De Aristóteles a Darwin (y vuelta)
Gilson, Étienne. 1980. De Aristóteles a Darwin (y vuelta). 2ª ed. Pamplona: EUNSA.
La noción de finalidad no ha tenido éxito. Una de las principles causas de la hostilidad de que ha sido objeto es su larga asociación con la noción de un Dios creador y providencial. Ya en las Memorables, I, 4, 5-7, Jenofonte atribuía a Sócrates la idea de que los sentidos del hombre no pueden ser sino obra de un demiurgo inteligente, como aquel a quien Platón, en el Timeo, encargó de la construcción del mundo. A partir de entonces, la prueba de la existencia de Dios por la finalidad no había de salir de la teología. Ya por hostilidad hacia la noción de Dios, ya por el deseo de proteger la explicación científica de cualquier contaminación teológica, aunque sea de teología natural, ya, en fin, por una mezcla de ambos motivos, los representantes de lo que se puede llamar cientificismo coinciden, hoy, en la exclusión de la noción de finalidad.
No tenemos intención de discutir el cientificismo, con su resolución: de no admitir, en ningún orden, ninguna solución a ningún problema que no sea rigurosamente demostrable por verificable por la razón y la observación. El objeto de este ensayo no es hacer de la finalidad una noción científica, cosa que no es, sino hacer ver que es una inevitabilidad filosófica, y, precisamente constante de la biofilosofía o filosofia de la vida.
No trataremos, pues, de teología; si en la naturaleza hay finalidad, el teólogo tiene derecho a apoyarse en este hecho para extraer las consecuencias que de él se desprendan, a su modo de ver, en lo relativo a la existencia de Dios; la existencia de la finalidad en el universo será objeto de una reflexión filosófica propia; sin otro objeto que conformar o informar en cuanto a tal a la realidad.
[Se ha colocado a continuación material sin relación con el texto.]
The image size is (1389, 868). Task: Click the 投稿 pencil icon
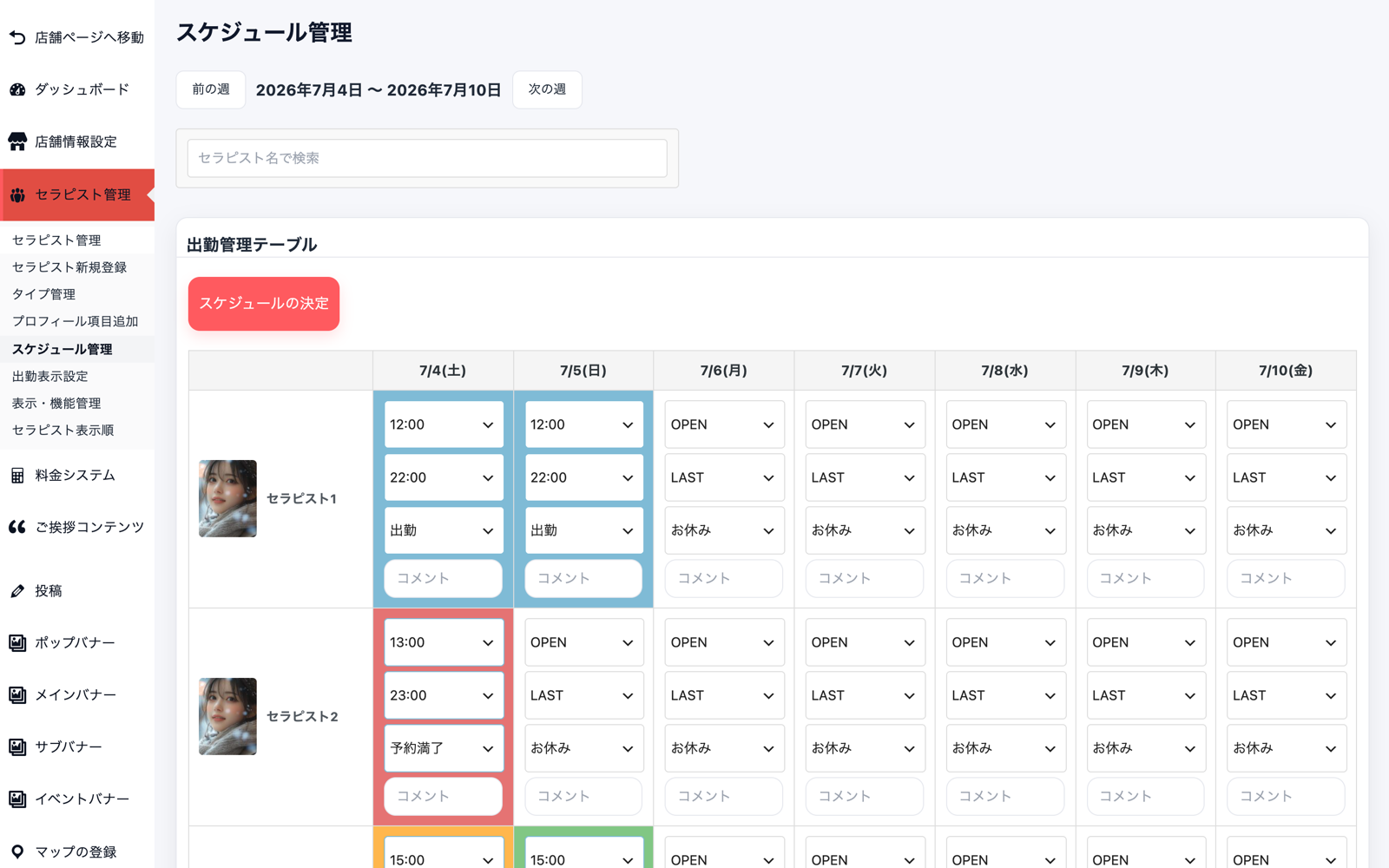pos(17,591)
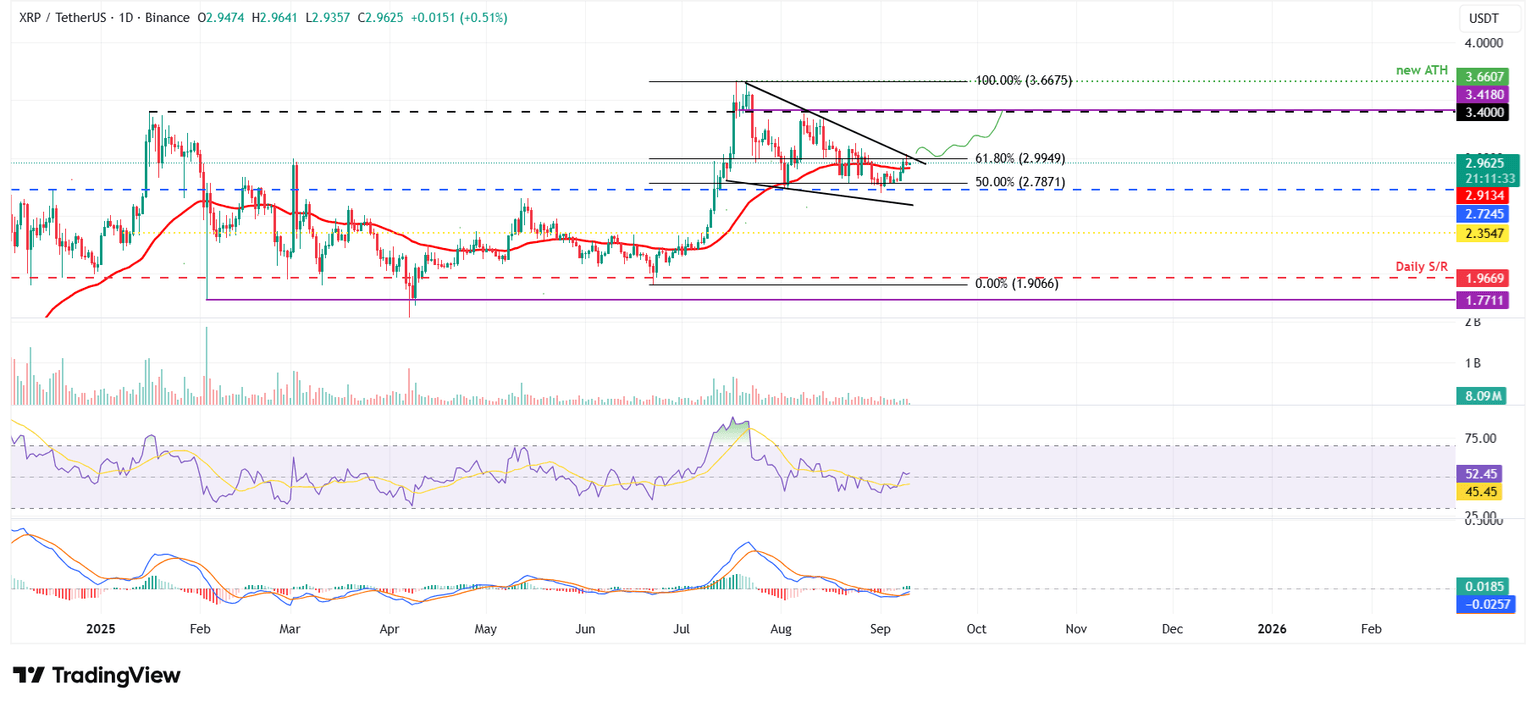The width and height of the screenshot is (1536, 707).
Task: Click the red 'Daily S/R' label
Action: tap(1420, 265)
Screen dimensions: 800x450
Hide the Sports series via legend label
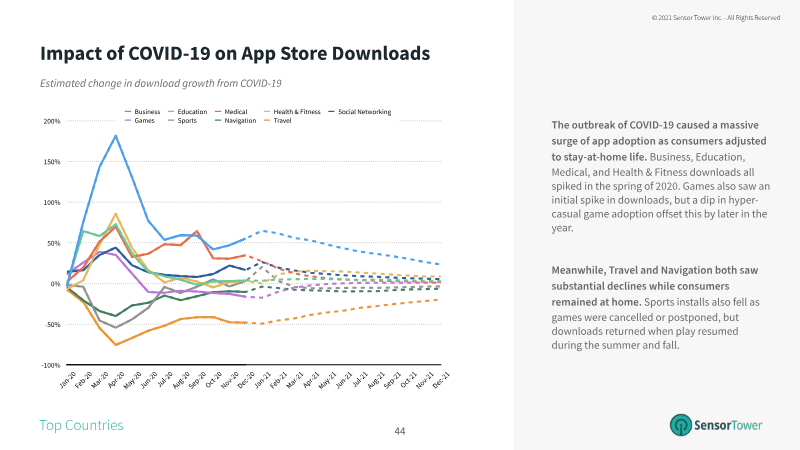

La razón, interpretando la experiencia sensible, ¿concluye o no la existencia de la finalidad en la naturaleza? Sobre esto trata la presente obra.
No es cierto que toda verdad relativa:a la naturaleza sea científicamente demostrable; tampoco es cierto que la razón no tenga nada válido que decir sobre lo que sugiere la experiencia sin poder demostrarlo. Así entendida, la existencia de la finalidad natural parece ser una de esas constantes filosóficas de las que no se puede constatar, en la historia, sino su inagotable vitalidad.
El filósofo que estudia tal problema experimenta el constante escrúpulo de su incompetencia científica en una materia en que la ciencia está directamente interesada. En consecuencia, es para él una gran satisfacción encontrarse en ocasiones con un biólogo consciente de la existencia y naturaleza del problema filosófico planteado por la organización de los seres vivos. Nos permitimos citar la opinión de Lucien Cuénot, de la Academia de Ciencias, sobre el tema preciso que es objeto de nuestro libro: «Cuanto más profundamente se penetra en los determinismos, más se complican las relaciones; y como esta complejidad lleva a un resultado unívoco que la menor desviación puede turbar, nace, inevitablemente, la idea de una dirección finalista; concedo que tal idea sea incomprensible, indemostrable, porque intenta explicar lo oscuro por lo más oscuro; pero es necesaria; es tanto más necesaria cuando se conocen mejor los determinismos, pues no se puede prescindir de un hilo conductor en la trama de los acontecimientos. No es temerario creer que el ojo está hecho para ver.»
Por caminos diferentes, la presente obra llega a la misma conclusión. Entonces, se dirá, ¿no es ésta, pues, original? No, es simplemente verdadera, y puede ser útil repetirla en una época en que es de buen tono filosófico y científico pretender lo contrario. En el Cahier de Notes de Claude Bernard se lee: «La ciencia es revolucionaria.» Yo estoy profundamente convencido de que la filosofía no lo es.